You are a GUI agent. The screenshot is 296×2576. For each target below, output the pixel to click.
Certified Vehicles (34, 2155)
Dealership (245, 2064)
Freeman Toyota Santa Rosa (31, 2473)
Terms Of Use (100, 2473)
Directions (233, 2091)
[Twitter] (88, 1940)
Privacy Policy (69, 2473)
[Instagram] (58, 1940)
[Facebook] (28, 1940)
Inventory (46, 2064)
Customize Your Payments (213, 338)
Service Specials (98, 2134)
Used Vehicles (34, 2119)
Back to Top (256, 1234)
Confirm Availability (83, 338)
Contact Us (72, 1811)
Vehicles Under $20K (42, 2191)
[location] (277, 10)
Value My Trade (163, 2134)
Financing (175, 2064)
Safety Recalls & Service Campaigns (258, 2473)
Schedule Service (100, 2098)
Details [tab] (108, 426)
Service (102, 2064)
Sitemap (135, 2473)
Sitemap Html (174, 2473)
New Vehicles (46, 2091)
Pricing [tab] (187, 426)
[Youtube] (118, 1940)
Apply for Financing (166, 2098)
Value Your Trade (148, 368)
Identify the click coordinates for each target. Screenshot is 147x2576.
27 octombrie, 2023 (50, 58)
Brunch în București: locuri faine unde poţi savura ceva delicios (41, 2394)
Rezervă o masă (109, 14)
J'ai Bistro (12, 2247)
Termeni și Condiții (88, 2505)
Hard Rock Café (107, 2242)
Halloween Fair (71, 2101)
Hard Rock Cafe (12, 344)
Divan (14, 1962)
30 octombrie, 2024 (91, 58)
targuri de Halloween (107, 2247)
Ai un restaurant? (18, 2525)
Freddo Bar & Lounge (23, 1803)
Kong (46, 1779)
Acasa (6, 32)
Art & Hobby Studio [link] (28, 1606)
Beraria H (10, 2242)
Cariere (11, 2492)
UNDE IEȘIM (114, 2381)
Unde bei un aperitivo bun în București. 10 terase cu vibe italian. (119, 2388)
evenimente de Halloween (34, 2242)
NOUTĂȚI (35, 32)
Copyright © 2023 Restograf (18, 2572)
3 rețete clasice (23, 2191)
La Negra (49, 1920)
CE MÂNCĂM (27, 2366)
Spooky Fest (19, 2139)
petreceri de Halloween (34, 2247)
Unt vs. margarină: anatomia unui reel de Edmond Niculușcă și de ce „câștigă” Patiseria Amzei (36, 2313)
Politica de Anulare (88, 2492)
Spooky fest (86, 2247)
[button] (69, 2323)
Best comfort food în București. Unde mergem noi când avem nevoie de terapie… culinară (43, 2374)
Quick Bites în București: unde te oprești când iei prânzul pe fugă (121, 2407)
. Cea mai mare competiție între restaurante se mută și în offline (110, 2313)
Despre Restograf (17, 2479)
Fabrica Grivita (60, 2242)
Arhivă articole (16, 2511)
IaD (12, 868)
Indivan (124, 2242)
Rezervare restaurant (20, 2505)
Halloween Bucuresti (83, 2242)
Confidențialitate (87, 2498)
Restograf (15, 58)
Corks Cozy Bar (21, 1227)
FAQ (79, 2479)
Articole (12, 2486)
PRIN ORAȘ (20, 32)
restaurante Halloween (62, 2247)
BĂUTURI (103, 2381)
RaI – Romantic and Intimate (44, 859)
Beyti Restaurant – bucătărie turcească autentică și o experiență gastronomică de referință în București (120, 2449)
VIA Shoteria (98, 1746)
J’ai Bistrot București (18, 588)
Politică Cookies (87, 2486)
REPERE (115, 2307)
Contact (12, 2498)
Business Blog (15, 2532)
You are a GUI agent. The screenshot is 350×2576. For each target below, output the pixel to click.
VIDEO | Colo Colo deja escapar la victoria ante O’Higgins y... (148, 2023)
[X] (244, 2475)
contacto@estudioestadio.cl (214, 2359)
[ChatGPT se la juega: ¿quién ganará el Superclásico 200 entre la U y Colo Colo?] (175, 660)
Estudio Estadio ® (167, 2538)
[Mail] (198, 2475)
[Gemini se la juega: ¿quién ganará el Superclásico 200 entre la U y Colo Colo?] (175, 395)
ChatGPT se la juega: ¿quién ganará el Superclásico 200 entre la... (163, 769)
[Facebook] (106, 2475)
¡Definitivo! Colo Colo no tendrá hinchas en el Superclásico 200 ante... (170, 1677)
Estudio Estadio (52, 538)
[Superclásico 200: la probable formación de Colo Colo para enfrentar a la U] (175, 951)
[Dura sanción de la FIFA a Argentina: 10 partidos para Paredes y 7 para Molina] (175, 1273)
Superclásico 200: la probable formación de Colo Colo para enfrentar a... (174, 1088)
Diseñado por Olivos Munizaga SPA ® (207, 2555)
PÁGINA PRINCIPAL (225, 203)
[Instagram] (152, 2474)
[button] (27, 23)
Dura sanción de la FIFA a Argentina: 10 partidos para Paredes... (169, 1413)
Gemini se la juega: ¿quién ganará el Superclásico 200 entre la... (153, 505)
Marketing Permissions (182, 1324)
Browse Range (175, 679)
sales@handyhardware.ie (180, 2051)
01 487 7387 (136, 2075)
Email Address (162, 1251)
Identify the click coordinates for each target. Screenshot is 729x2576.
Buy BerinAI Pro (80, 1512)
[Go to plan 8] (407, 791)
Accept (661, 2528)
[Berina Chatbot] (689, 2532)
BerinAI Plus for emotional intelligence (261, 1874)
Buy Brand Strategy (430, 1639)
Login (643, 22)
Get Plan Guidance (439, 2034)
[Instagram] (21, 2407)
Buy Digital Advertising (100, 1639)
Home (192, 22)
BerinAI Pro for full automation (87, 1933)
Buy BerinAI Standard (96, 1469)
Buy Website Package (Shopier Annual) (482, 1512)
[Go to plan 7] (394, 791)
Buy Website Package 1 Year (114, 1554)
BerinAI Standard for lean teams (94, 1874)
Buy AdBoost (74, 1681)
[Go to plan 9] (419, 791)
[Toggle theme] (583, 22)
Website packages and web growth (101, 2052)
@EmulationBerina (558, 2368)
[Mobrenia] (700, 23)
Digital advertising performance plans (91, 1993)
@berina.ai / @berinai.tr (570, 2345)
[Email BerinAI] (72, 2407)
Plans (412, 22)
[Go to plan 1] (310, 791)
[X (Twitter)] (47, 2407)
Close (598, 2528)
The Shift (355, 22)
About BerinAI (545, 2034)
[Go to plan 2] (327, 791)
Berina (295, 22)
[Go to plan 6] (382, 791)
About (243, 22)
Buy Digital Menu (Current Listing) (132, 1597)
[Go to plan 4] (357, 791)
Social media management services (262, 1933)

------------

Repeat, word for word, all of the data shown above.

*Exercise result*:
You are a GUI agent. The screenshot is 296×2576. For each target below, output the pixel to click.
Certified Vehicles (34, 2155)
Dealership (245, 2064)
Freeman Toyota Santa Rosa (31, 2473)
Terms Of Use (100, 2473)
Directions (233, 2091)
[Twitter] (88, 1940)
Privacy Policy (69, 2473)
[Instagram] (58, 1940)
[Facebook] (28, 1940)
Inventory (46, 2064)
Customize Your Payments (213, 338)
Service Specials (98, 2134)
Used Vehicles (34, 2119)
Back to Top (256, 1234)
Confirm Availability (83, 338)
Contact Us (72, 1811)
Vehicles Under $20K (42, 2191)
[location] (277, 10)
Value My Trade (163, 2134)
Financing (175, 2064)
Safety Recalls & Service Campaigns (258, 2473)
Schedule Service (100, 2098)
Details [tab] (108, 426)
Service (102, 2064)
Sitemap (135, 2473)
Sitemap Html (174, 2473)
New Vehicles (46, 2091)
Pricing [tab] (187, 426)
[Youtube] (118, 1940)
Apply for Financing (166, 2098)
Value Your Trade (148, 368)
Identify the click coordinates for each target. Screenshot is 147x2576.
27 octombrie, 2023 (50, 58)
Brunch în București: locuri faine unde poţi savura ceva delicios (41, 2394)
Rezervă o masă (109, 14)
J'ai Bistro (12, 2247)
Termeni și Condiții (88, 2505)
Hard Rock Café (107, 2242)
Halloween Fair (71, 2101)
Hard Rock Cafe (12, 344)
Divan (14, 1962)
30 octombrie, 2024 (91, 58)
targuri de Halloween (107, 2247)
Ai un restaurant? (18, 2525)
Freddo Bar & Lounge (23, 1803)
Kong (46, 1779)
Acasa (6, 32)
Art & Hobby Studio [link] (28, 1606)
Beraria H (10, 2242)
Cariere (11, 2492)
UNDE IEȘIM (114, 2381)
Unde bei un aperitivo bun în București. 10 terase cu vibe italian. (119, 2388)
evenimente de Halloween (34, 2242)
NOUTĂȚI (35, 32)
Copyright © 2023 Restograf (18, 2572)
3 rețete clasice (23, 2191)
La Negra (49, 1920)
CE MÂNCĂM (27, 2366)
Spooky Fest (19, 2139)
petreceri de Halloween (34, 2247)
Unt vs. margarină: anatomia unui reel de Edmond Niculușcă și de ce „câștigă” Patiseria Amzei (36, 2313)
Politica de Anulare (88, 2492)
Spooky fest (86, 2247)
[button] (69, 2323)
Best comfort food în București. Unde mergem noi când avem nevoie de terapie… culinară (43, 2374)
Quick Bites în București: unde te oprești când iei prânzul pe fugă (121, 2407)
. Cea mai mare competiție între restaurante se mută și în offline (110, 2313)
Despre Restograf (17, 2479)
Fabrica Grivita (60, 2242)
Arhivă articole (16, 2511)
IaD (12, 868)
Indivan (124, 2242)
Rezervare restaurant (20, 2505)
Halloween Bucuresti (83, 2242)
Confidențialitate (87, 2498)
Restograf (15, 58)
Corks Cozy Bar (21, 1227)
FAQ (79, 2479)
Articole (12, 2486)
PRIN ORAȘ (20, 32)
restaurante Halloween (62, 2247)
BĂUTURI (103, 2381)
RaI – Romantic and Intimate (44, 859)
Beyti Restaurant – bucătărie turcească autentică și o experiență gastronomică de referință în București (120, 2449)
VIA Shoteria (98, 1746)
J’ai Bistrot București (18, 588)
Politică Cookies (87, 2486)
REPERE (115, 2307)
Contact (12, 2498)
Business Blog (15, 2532)
You are a GUI agent. The screenshot is 350×2576. For each target below, output the pixel to click.
VIDEO | Colo Colo deja escapar la victoria ante O’Higgins y... (148, 2023)
[X] (244, 2475)
contacto@estudioestadio.cl (214, 2359)
[ChatGPT se la juega: ¿quién ganará el Superclásico 200 entre la U y Colo Colo?] (175, 660)
Estudio Estadio ® (167, 2538)
[Mail] (198, 2475)
[Gemini se la juega: ¿quién ganará el Superclásico 200 entre la U y Colo Colo?] (175, 395)
ChatGPT se la juega: ¿quién ganará el Superclásico 200 entre la... (163, 769)
[Facebook] (106, 2475)
¡Definitivo! Colo Colo no tendrá hinchas en el Superclásico 200 ante... (170, 1677)
Estudio Estadio (52, 538)
[Superclásico 200: la probable formación de Colo Colo para enfrentar a la U] (175, 951)
[Dura sanción de la FIFA a Argentina: 10 partidos para Paredes y 7 para Molina] (175, 1273)
Superclásico 200: la probable formación de Colo Colo para enfrentar a... (174, 1088)
Diseñado por Olivos Munizaga SPA ® (207, 2555)
PÁGINA PRINCIPAL (225, 203)
[Instagram] (152, 2474)
[button] (27, 23)
Dura sanción de la FIFA a Argentina: 10 partidos para Paredes... (169, 1413)
Gemini se la juega: ¿quién ganará el Superclásico 200 entre la... (153, 505)
Marketing Permissions (182, 1324)
Browse Range (175, 679)
sales@handyhardware.ie (180, 2051)
01 487 7387 (136, 2075)
Email Address (162, 1251)
Identify the click coordinates for each target. Screenshot is 729x2576.
Buy BerinAI Pro (80, 1512)
[Go to plan 8] (407, 791)
Accept (661, 2528)
[Berina Chatbot] (689, 2532)
BerinAI Plus for emotional intelligence (261, 1874)
Buy Brand Strategy (430, 1639)
Login (643, 22)
Get Plan Guidance (439, 2034)
[Instagram] (21, 2407)
Buy Digital Advertising (100, 1639)
Home (192, 22)
BerinAI Pro for full automation (87, 1933)
Buy BerinAI Standard (96, 1469)
Buy Website Package (Shopier Annual) (482, 1512)
[Go to plan 7] (394, 791)
Buy Website Package 1 Year (114, 1554)
BerinAI Standard for lean teams (94, 1874)
Buy AdBoost (74, 1681)
[Go to plan 9] (419, 791)
[Toggle theme] (583, 22)
Website packages and web growth (101, 2052)
@EmulationBerina (558, 2368)
[Mobrenia] (700, 23)
Digital advertising performance plans (91, 1993)
@berina.ai / @berinai.tr (570, 2345)
[Email BerinAI] (72, 2407)
Plans (412, 22)
[Go to plan 1] (310, 791)
[X (Twitter)] (47, 2407)
Close (598, 2528)
The Shift (355, 22)
About BerinAI (545, 2034)
[Go to plan 2] (327, 791)
Berina (295, 22)
[Go to plan 6] (382, 791)
About (243, 22)
Buy Digital Menu (Current Listing) (132, 1597)
[Go to plan 4] (357, 791)
Social media management services (262, 1933)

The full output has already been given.